Anyhow, coming up on halfway through class I began to realize that my bowels were sending me urgent messages of dire need, so I went to the bathroom. All was well until I stood up at the end of the performance and realized I had made a rather substantial deposit. Uh oh, I thought.
And I was right to be concerned. Despite my pre-flush efforts, the toilet overflowed violently. Water fountaining over the sides of the toilet with me helplessly jiggling the handle. I had to go next door and tell the two program aides about it.
Patient readers know that this kind of thing freaks me the fuck out and throws me into a depressed, anxious, and freaked out mood filled with so many layers of Freudian shame that it it’s like a baklava of neurosis.
So I was deep in the depressive deep freeze when I went back to class. I felt cold and numb and like I was in shock, which was not that far from the truth.
Weird how our minds can throw our bodies into genuine medical distress just from emotions, don’t you think? Makes me feel like we need better safety circuits.
And then came the test. I knew I would not do super well, but I wasn’t too overly concerned (just overly concerned enough) because I test well and I figured that meant that I would at least pass.
But then it came time to mark our tests and I realized that I had missed two pages of a five page test. The pages had been stuck together and I had not seen them. No wonder I had finished so early.
So I went from “deep freeze” to “bathed in liquid nitrogen” I did do something very intelligent, though : I immediately got up and left the room so that I would not hear the answers for that section.
Because of this, the teacher let me do that part of the test over my lunch break and I handed it in to her before the next leg of my long day’s journey into neurosis.
Which consisted of getting together with my partner for that Writing for Video Games presentation (after a quick Subway lunch). I had not heard a thing from them since our creative jam session last Wednesday, and seeing as the presentation is to be given tomorrow morning, I was kind of eager to get down on it.
So yes. I still have that to dread. Yay me.
It quickly became apparent that our crazy ass plot from the jam session was going to be very hard to explain. After a fair bit of work, we (I hope) have it reduced to something that can be conveyed in a ten minute presentation.
Makes me really wish we had come up with something really simple involving penguins, though. Cute little penguins having cute little happy and harmless and LINEAR adventures that a child could understand.
Bit late for that though.
After we finished, I headed on home. Good news : I finally remembered to get some prescriptions filled that had been sitting in my wallet for more than a week. The bad news : the bag my pharmacist put them in had no bottom, so my four bottles of pills scattered all over Cook street while I was in the middle of crossing it.

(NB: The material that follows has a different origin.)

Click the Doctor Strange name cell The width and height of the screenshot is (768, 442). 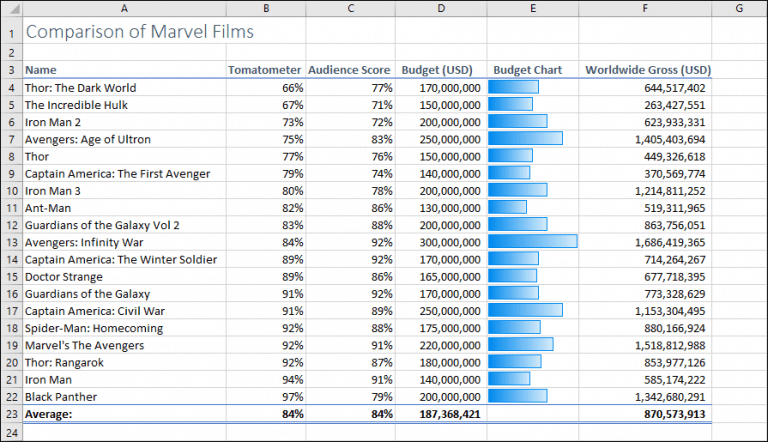(124, 277)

So I had to risk life and limb to retrieve them. At least I realized that the spillage was not my fault. At first, I, of course, blamed myself immediately, assuming that I had somehow managed to turn the bag over while clumsily handling it.
But no. The bag had no bottom. For once, it was not my own fuckery at work.
Oh well, at least today is over, school wise. All I have to do before tomorrow’s double whammy of classes is study up on our presentation so I am ready to do my part.
And once tomorrow is over, I have five days off before I start Term 6 : Endgame.
That’s roughly the right amount of time off. I don’t want any more than that. I just need a nice stretch of days in which there is absolutely nothing expected of me so I can concentrate on relaxing, and I am good to go.
Only one term left!
I will talk to you nice people again tomorrow.